§ Required action
Transcribe every record in full, keeping it exactly the same.

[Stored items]
Start of Block
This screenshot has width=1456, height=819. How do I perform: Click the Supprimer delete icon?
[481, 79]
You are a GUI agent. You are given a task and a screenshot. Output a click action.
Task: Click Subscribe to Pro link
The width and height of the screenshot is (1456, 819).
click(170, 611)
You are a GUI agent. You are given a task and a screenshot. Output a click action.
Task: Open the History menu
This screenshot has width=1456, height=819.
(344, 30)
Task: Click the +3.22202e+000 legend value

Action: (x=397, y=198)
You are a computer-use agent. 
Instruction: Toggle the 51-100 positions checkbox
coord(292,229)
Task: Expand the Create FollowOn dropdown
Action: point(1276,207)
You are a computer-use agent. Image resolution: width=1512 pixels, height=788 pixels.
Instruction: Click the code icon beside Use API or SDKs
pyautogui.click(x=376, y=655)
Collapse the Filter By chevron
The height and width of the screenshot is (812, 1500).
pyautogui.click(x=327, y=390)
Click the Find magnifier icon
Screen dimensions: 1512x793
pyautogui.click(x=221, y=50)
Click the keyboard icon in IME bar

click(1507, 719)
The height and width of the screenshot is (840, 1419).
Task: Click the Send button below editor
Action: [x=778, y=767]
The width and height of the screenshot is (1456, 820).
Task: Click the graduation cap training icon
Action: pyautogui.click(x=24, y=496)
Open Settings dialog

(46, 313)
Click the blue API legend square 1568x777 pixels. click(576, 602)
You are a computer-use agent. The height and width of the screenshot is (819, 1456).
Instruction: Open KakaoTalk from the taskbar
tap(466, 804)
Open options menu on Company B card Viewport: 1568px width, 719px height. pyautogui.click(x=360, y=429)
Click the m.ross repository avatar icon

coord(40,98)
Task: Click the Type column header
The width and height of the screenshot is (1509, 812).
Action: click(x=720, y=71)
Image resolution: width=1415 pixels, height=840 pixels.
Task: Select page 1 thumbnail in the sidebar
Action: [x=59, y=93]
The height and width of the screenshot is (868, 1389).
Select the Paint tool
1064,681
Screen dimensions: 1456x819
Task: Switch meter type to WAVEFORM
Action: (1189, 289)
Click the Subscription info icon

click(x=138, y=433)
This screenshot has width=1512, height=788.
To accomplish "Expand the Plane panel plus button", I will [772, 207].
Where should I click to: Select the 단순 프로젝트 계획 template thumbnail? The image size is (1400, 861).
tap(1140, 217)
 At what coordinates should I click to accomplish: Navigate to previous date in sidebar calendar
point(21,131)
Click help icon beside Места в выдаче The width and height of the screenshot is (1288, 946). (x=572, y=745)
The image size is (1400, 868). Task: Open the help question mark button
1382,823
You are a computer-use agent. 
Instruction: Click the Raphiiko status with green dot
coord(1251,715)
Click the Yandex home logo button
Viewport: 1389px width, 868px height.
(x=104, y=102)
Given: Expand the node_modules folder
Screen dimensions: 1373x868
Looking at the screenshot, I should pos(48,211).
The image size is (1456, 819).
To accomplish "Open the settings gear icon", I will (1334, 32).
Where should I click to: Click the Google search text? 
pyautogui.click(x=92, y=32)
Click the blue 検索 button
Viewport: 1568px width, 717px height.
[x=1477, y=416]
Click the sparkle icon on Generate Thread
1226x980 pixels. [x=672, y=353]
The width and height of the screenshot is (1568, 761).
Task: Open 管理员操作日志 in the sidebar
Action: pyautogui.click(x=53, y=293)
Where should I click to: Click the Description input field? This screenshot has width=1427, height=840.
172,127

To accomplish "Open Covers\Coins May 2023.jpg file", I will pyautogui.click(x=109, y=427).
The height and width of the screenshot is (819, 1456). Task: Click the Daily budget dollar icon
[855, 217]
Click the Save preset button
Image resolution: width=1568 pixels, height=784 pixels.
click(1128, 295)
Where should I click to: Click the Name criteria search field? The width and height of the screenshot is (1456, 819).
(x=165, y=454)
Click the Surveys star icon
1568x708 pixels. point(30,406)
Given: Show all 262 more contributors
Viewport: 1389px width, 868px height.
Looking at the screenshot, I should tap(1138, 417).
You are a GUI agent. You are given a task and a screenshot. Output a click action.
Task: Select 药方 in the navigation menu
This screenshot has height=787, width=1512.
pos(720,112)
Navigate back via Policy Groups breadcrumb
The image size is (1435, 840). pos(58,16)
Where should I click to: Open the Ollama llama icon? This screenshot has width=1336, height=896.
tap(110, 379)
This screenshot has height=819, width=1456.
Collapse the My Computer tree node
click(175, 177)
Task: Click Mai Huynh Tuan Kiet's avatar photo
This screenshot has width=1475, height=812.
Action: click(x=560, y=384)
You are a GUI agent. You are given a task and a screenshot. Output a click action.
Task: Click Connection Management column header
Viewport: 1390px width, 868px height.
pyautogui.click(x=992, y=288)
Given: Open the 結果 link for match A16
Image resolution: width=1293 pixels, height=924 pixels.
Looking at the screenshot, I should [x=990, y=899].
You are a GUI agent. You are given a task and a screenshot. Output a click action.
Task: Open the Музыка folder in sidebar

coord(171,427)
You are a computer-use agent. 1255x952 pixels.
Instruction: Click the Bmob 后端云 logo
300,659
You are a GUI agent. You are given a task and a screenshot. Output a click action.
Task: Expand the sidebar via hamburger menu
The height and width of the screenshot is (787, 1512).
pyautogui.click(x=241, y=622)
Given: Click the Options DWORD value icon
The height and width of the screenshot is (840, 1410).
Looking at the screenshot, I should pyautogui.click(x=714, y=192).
End of Block
§ Task result
This screenshot has width=1456, height=819. How do I perform: Click the Supprimer delete icon?
[481, 79]
You are a GUI agent. You are given a task and a screenshot. Output a click action.
Task: Click Subscribe to Pro link
The width and height of the screenshot is (1456, 819).
click(170, 611)
You are a GUI agent. You are given a task and a screenshot. Output a click action.
Task: Open the History menu
This screenshot has width=1456, height=819.
(344, 30)
Task: Click the +3.22202e+000 legend value

Action: (x=397, y=198)
You are a computer-use agent. 
Instruction: Toggle the 51-100 positions checkbox
coord(292,229)
Task: Expand the Create FollowOn dropdown
Action: point(1276,207)
You are a computer-use agent. Image resolution: width=1512 pixels, height=788 pixels.
Instruction: Click the code icon beside Use API or SDKs
pyautogui.click(x=376, y=655)
Collapse the Filter By chevron
The height and width of the screenshot is (812, 1500).
pyautogui.click(x=327, y=390)
Click the Find magnifier icon
Screen dimensions: 1512x793
pyautogui.click(x=221, y=50)
Click the keyboard icon in IME bar

click(1507, 719)
The height and width of the screenshot is (840, 1419).
Task: Click the Send button below editor
Action: [x=778, y=767]
The width and height of the screenshot is (1456, 820).
Task: Click the graduation cap training icon
Action: pyautogui.click(x=24, y=496)
Open Settings dialog

(46, 313)
Click the blue API legend square 1568x777 pixels. click(576, 602)
You are a computer-use agent. The height and width of the screenshot is (819, 1456).
Instruction: Open KakaoTalk from the taskbar
tap(466, 804)
Open options menu on Company B card Viewport: 1568px width, 719px height. pyautogui.click(x=360, y=429)
Click the m.ross repository avatar icon

coord(40,98)
Task: Click the Type column header
The width and height of the screenshot is (1509, 812).
Action: click(x=720, y=71)
Image resolution: width=1415 pixels, height=840 pixels.
Task: Select page 1 thumbnail in the sidebar
Action: [x=59, y=93]
The height and width of the screenshot is (868, 1389).
Select the Paint tool
1064,681
Screen dimensions: 1456x819
Task: Switch meter type to WAVEFORM
Action: (1189, 289)
Click the Subscription info icon

click(x=138, y=433)
This screenshot has width=1512, height=788.
To accomplish "Expand the Plane panel plus button", I will [772, 207].
Where should I click to: Select the 단순 프로젝트 계획 template thumbnail? The image size is (1400, 861).
tap(1140, 217)
 At what coordinates should I click to accomplish: Navigate to previous date in sidebar calendar
point(21,131)
Click help icon beside Места в выдаче The width and height of the screenshot is (1288, 946). (x=572, y=745)
The image size is (1400, 868). Task: Open the help question mark button
1382,823
You are a computer-use agent. 
Instruction: Click the Raphiiko status with green dot
coord(1251,715)
Click the Yandex home logo button
Viewport: 1389px width, 868px height.
(x=104, y=102)
Given: Expand the node_modules folder
Screen dimensions: 1373x868
Looking at the screenshot, I should pos(48,211).
The image size is (1456, 819).
To accomplish "Open the settings gear icon", I will (1334, 32).
Where should I click to: Click the Google search text? 
pyautogui.click(x=92, y=32)
Click the blue 検索 button
Viewport: 1568px width, 717px height.
[x=1477, y=416]
Click the sparkle icon on Generate Thread
1226x980 pixels. [x=672, y=353]
The width and height of the screenshot is (1568, 761).
Task: Open 管理员操作日志 in the sidebar
Action: pyautogui.click(x=53, y=293)
Where should I click to: Click the Description input field? This screenshot has width=1427, height=840.
172,127

To accomplish "Open Covers\Coins May 2023.jpg file", I will pyautogui.click(x=109, y=427).
The height and width of the screenshot is (819, 1456). Task: Click the Daily budget dollar icon
[855, 217]
Click the Save preset button
Image resolution: width=1568 pixels, height=784 pixels.
click(1128, 295)
Where should I click to: Click the Name criteria search field? The width and height of the screenshot is (1456, 819).
(x=165, y=454)
Click the Surveys star icon
1568x708 pixels. point(30,406)
Given: Show all 262 more contributors
Viewport: 1389px width, 868px height.
Looking at the screenshot, I should tap(1138, 417).
You are a GUI agent. You are given a task and a screenshot. Output a click action.
Task: Select 药方 in the navigation menu
This screenshot has height=787, width=1512.
pos(720,112)
Navigate back via Policy Groups breadcrumb
The image size is (1435, 840). pos(58,16)
Where should I click to: Open the Ollama llama icon? This screenshot has width=1336, height=896.
tap(110, 379)
This screenshot has height=819, width=1456.
Collapse the My Computer tree node
click(175, 177)
Task: Click Mai Huynh Tuan Kiet's avatar photo
This screenshot has width=1475, height=812.
Action: click(x=560, y=384)
You are a GUI agent. You are given a task and a screenshot. Output a click action.
Task: Click Connection Management column header
Viewport: 1390px width, 868px height.
pyautogui.click(x=992, y=288)
Given: Open the 結果 link for match A16
Image resolution: width=1293 pixels, height=924 pixels.
Looking at the screenshot, I should [x=990, y=899].
You are a GUI agent. You are given a task and a screenshot. Output a click action.
Task: Open the Музыка folder in sidebar

coord(171,427)
You are a computer-use agent. 1255x952 pixels.
Instruction: Click the Bmob 后端云 logo
300,659
You are a GUI agent. You are given a task and a screenshot. Output a click action.
Task: Expand the sidebar via hamburger menu
The height and width of the screenshot is (787, 1512).
pyautogui.click(x=241, y=622)
Given: Click the Options DWORD value icon
The height and width of the screenshot is (840, 1410).
Looking at the screenshot, I should pyautogui.click(x=714, y=192).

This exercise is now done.